Set down, without any change, the lines running from the one that contains "At what coordinates" through the last of the lines, both ends included.
──────── DATA EXCERPTS ────────
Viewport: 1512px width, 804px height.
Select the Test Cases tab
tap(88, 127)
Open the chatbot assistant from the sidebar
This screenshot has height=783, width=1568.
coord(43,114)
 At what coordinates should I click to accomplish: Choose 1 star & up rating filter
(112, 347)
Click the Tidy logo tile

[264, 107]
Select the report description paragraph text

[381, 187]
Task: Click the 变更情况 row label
────────
THE ANSWER:
 At what coordinates should I click to accomplish: Choose 1 star & up rating filter
(112, 347)
Click the Tidy logo tile

[264, 107]
Select the report description paragraph text

[381, 187]
Task: Click the 变更情况 row label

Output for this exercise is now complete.